**AVAILABLE RECORDS**
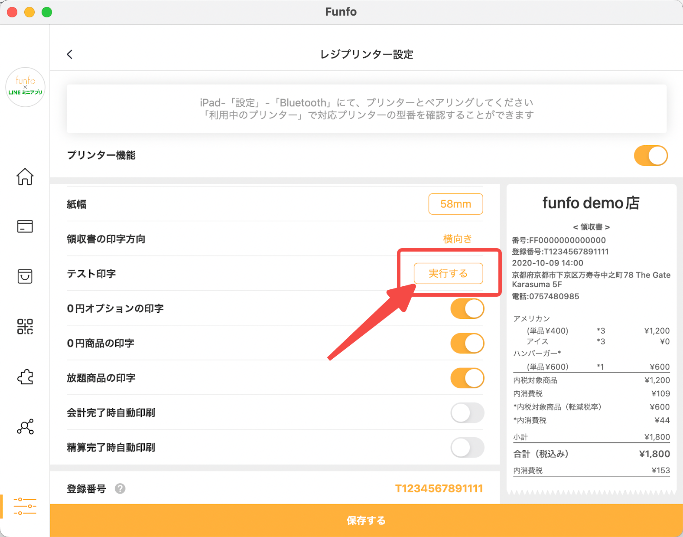Image resolution: width=683 pixels, height=537 pixels.
Task: Go back using the left chevron
Action: 70,54
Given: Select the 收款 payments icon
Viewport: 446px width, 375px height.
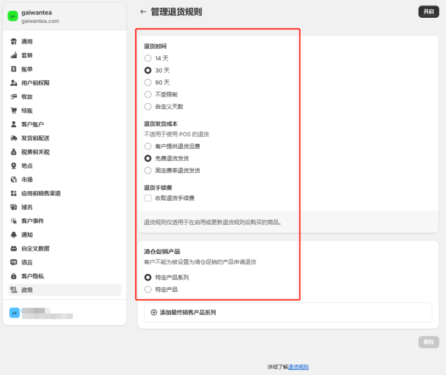Looking at the screenshot, I should pos(13,97).
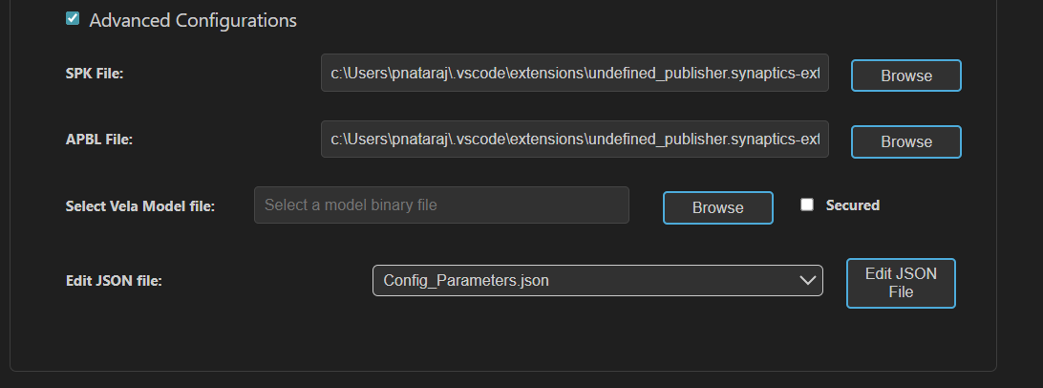1043x388 pixels.
Task: Click the JSON file dropdown chevron arrow
Action: click(x=804, y=280)
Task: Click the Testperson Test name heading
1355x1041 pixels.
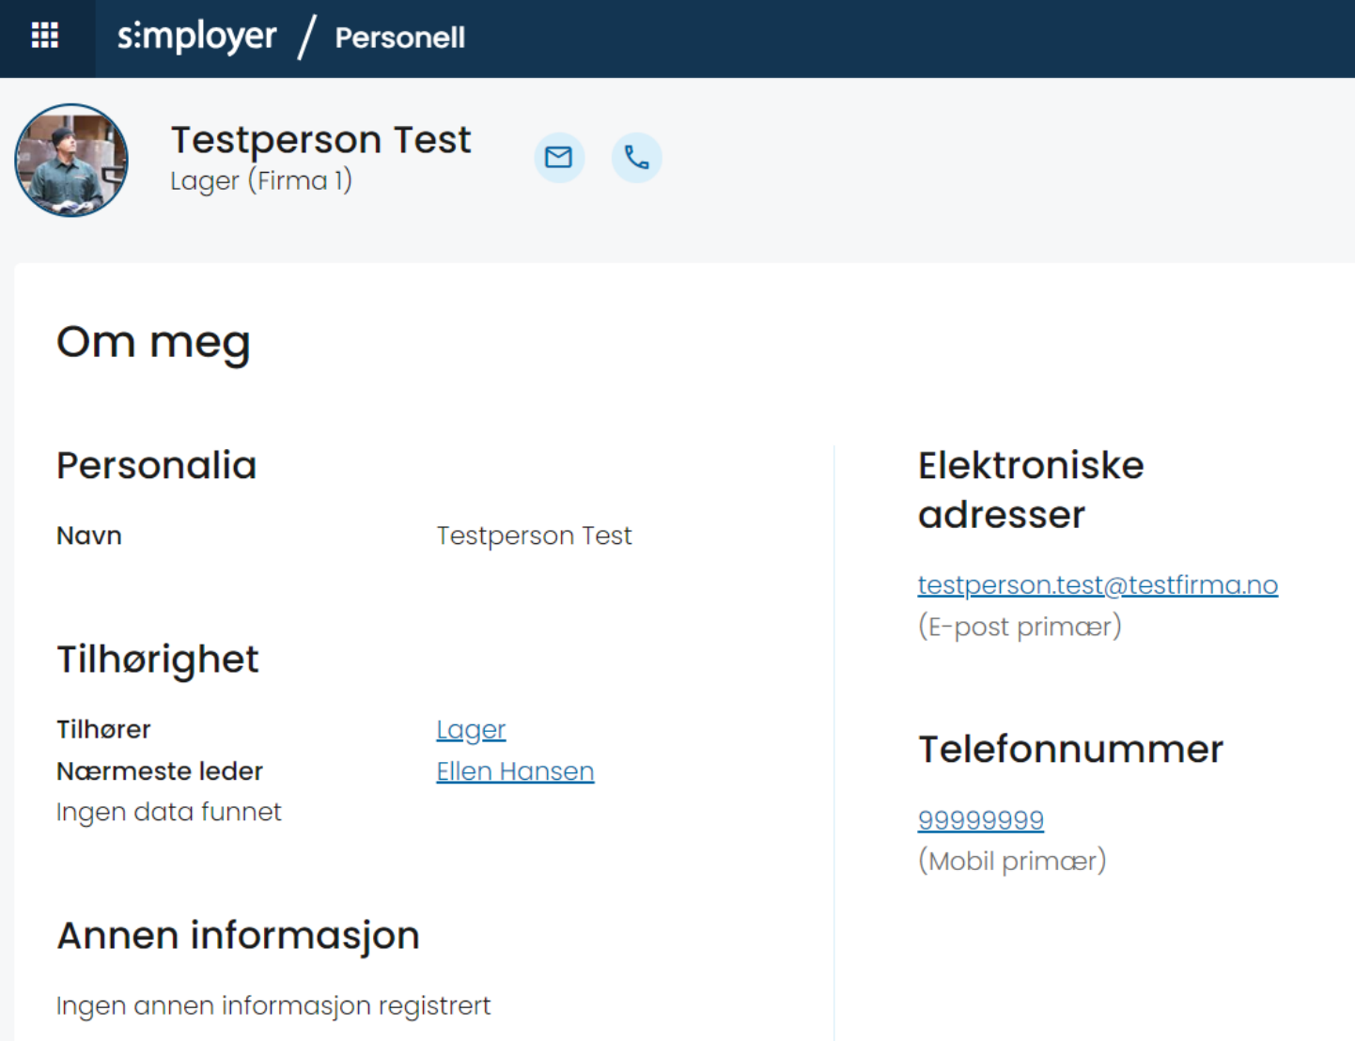Action: click(x=320, y=140)
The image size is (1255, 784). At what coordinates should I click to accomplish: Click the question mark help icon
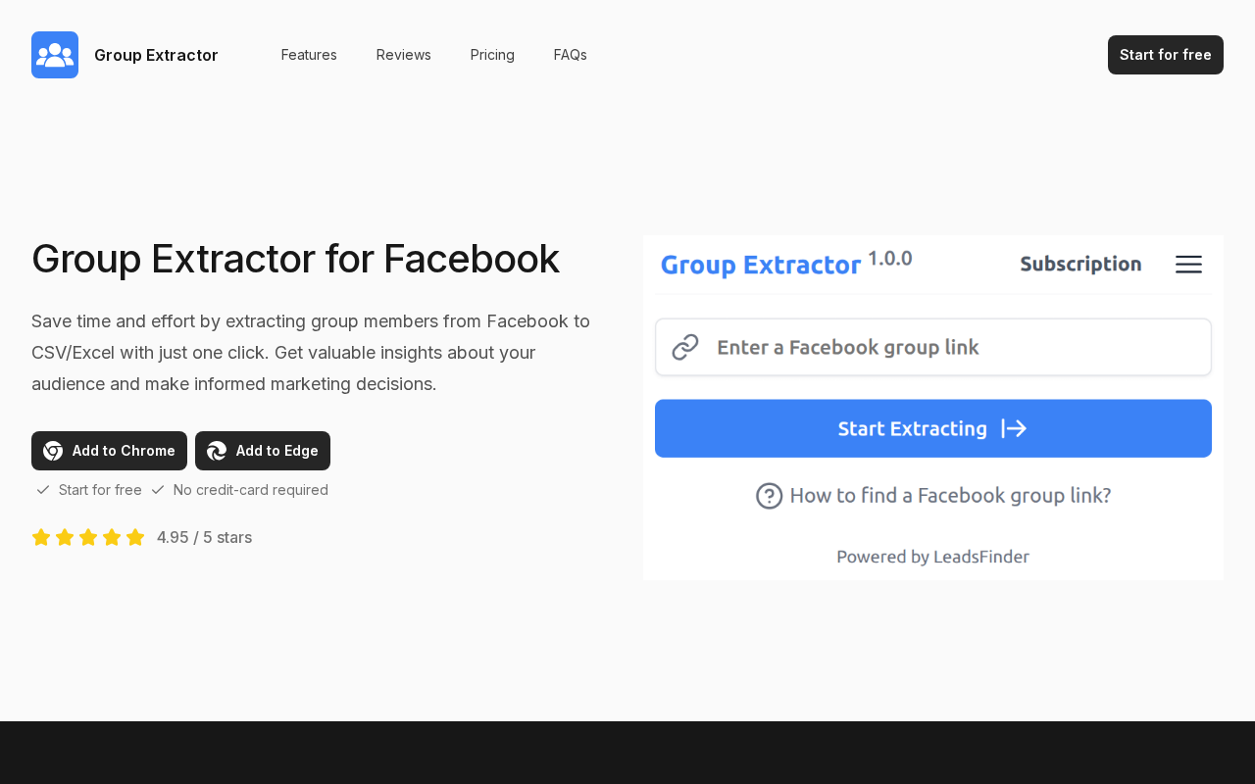click(770, 496)
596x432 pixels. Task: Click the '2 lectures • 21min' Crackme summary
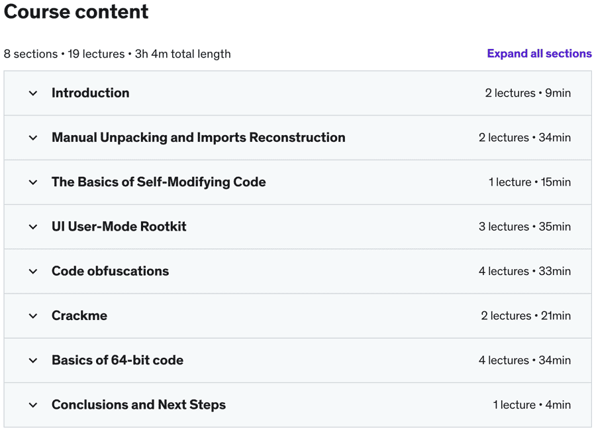click(x=526, y=316)
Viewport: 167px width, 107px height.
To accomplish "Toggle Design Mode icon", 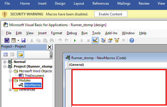I will pos(95,40).
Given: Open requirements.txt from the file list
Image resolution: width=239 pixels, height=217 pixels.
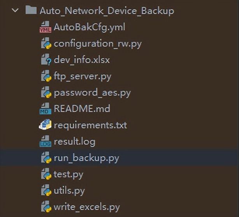Looking at the screenshot, I should click(90, 126).
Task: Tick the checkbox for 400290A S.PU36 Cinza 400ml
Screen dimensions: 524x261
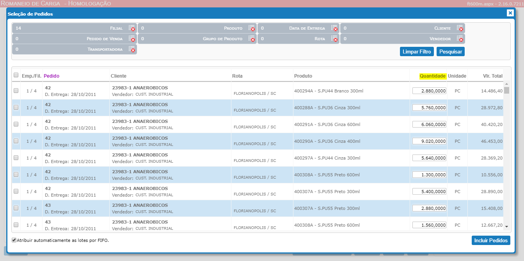Action: point(16,141)
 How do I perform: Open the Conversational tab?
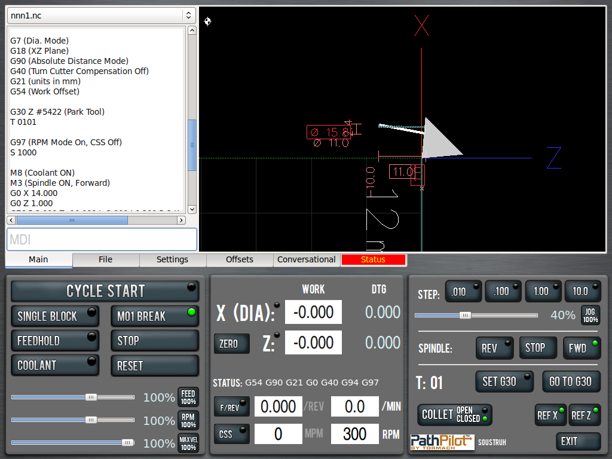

**WHAT YOU ARE ASKED TO DO**
Looking at the records above, work out how many lines include the string "Open". Give the number and nothing else.

**RESPONSE BELOW**
2